1. Field of the Invention
The present invention relates to a semiconductor device and a method for manufacturing the same, and more particularly to an MIS (Metal Insulator Semiconductor)-type semiconductor device in which a gate electrode made of, for example, polycrystalline silicon is formed on a silicon substrate with a gate insulating film made of amorphous aluminate, and being sandwiched between the gate electrode and the silicon substrate, and to the method for manufacturing the same.
The present application claims priority of Japanese Patent Application No. 2002-381216 filed on Dec. 27, 2002, which is hereby incorporated by reference.
2. Description of the Related Art
In recent years, to satisfy a need for scale-down and high integration of a semiconductor device, when silicon oxide (SiO2) is used as a gate insulating film, it is necessary to reduce its film thickness of, for example, an FET (Field Effect Transistor) to several nanometers or less. However, a problem arises that, if the gate insulating film is made so extremely thin, a tunnel current flowing when a gate bias is applied becomes so large, compared with a source-drain current, that it cannot be neglected. To solve this problem, a method is proposed in which, by using an insulator material having a relative dielectric constant being higher than that of silicon oxide, a gate insulating film practically and effectively made thin. For example, a method for manufacturing an FET is disclosed in, for example, Japanese Patent Application Laid-open No. 2002-314072 in which zirconium oxide having a relative dielectric constant ∈r being about 30 is used as a material for a gate insulating film instead of silicon oxide (see FIG. 15). The disclosed FET 101, as shown in FIG. 15, has a silicon substrate 103 on which a source-drain region 102 is formed, a gate insulating film 104 being deposited on the silicon substrate 103, and a gate electrode 105 made of polycrystalline silicon (poly-Si) formed on the gate insulating film 104. In the technology, an aluminum oxide layer 106 is deposited on the silicon substrate 103, serving as a seed layer, and a zirconium oxide layer 107 is deposited on the aluminum oxide layer 106. As shown in FIG. 15, in manufacturing the FET 101, the gate insulating film 104 as multilayer is formed on the silicon substrate 103, by depositing in sequence and stacking the aluminum oxide layer 106 and zirconium oxide layer 107 both being amorphous on the silicon substrate 103.

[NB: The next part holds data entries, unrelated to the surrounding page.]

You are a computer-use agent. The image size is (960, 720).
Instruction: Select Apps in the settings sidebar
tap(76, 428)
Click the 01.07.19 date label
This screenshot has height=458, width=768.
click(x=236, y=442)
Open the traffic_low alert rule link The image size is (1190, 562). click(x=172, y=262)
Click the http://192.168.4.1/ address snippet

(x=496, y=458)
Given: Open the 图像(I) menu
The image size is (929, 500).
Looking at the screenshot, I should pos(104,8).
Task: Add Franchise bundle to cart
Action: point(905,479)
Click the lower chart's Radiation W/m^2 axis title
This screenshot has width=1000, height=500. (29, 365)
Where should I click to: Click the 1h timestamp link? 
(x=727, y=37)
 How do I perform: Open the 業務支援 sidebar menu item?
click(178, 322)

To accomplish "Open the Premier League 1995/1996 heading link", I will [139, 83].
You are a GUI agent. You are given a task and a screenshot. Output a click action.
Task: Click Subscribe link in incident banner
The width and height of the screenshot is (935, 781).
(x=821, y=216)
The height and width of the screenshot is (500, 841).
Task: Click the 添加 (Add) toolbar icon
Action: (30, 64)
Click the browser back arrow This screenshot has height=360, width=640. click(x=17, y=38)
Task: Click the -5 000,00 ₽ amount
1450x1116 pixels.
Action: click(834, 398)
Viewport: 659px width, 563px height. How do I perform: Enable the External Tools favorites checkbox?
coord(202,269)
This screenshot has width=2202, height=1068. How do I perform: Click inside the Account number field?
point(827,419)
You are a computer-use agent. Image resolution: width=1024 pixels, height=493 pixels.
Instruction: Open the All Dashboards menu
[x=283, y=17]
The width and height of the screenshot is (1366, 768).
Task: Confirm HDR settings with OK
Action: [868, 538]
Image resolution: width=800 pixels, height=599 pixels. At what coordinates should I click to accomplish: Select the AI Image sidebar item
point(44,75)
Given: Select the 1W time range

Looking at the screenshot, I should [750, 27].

Also, another method for manufacturing an FET 201 is proposed, as shown in FIG. 16, in which hafnium oxide having a relative dielectric constant ∈r being about 20 is used as the material for the gate insulating film. The FET 201, as shown in FIG. 16, has a silicon substrate 203 on which a source-drain region 202 is formed, a gate insulating film 204 made of hafnium oxide being deposited on the silicon substrate 203, and a gate electrode 205 formed directly on the gate insulating film 204. To manufacture the FET 201, a hafnium oxide layer is deposited on the silicon substrate 203 to form the gate insulating film 204.
Here, a film thickness considering the relative dielectric constant of metal oxide is simply called an “EOT” (Equivalent Oxide Thickness). As shown by a characteristic curve “Lp” in FIG. 17, a relation between the EOT and a leakage current density obtained when a metal is used as a material for the gate electrode 205 in the FET 201 in FIG. 16 is excellent. In FIG. 17, a characteristic curve “Lq” shows a relation between the EOT and the leakage current density obtained when polycrystalline silicon is used as the material for the gate electrode 205. Also, in FIG. 17, a characteristic curve “Lr” shows a relation between the EOT and the leakage current density obtained when polycrystalline silicon is used as the material for the gate electrode 205 and the gate insulating film 204 is made up of only aluminum oxide and a characteristic curve “Ls” shows a relation between the EOT and the leakage current density obtained when polycrystalline silicon is used as the material for the gate electrode 205 and the gate insulating film 204 is made up of only silicon oxide.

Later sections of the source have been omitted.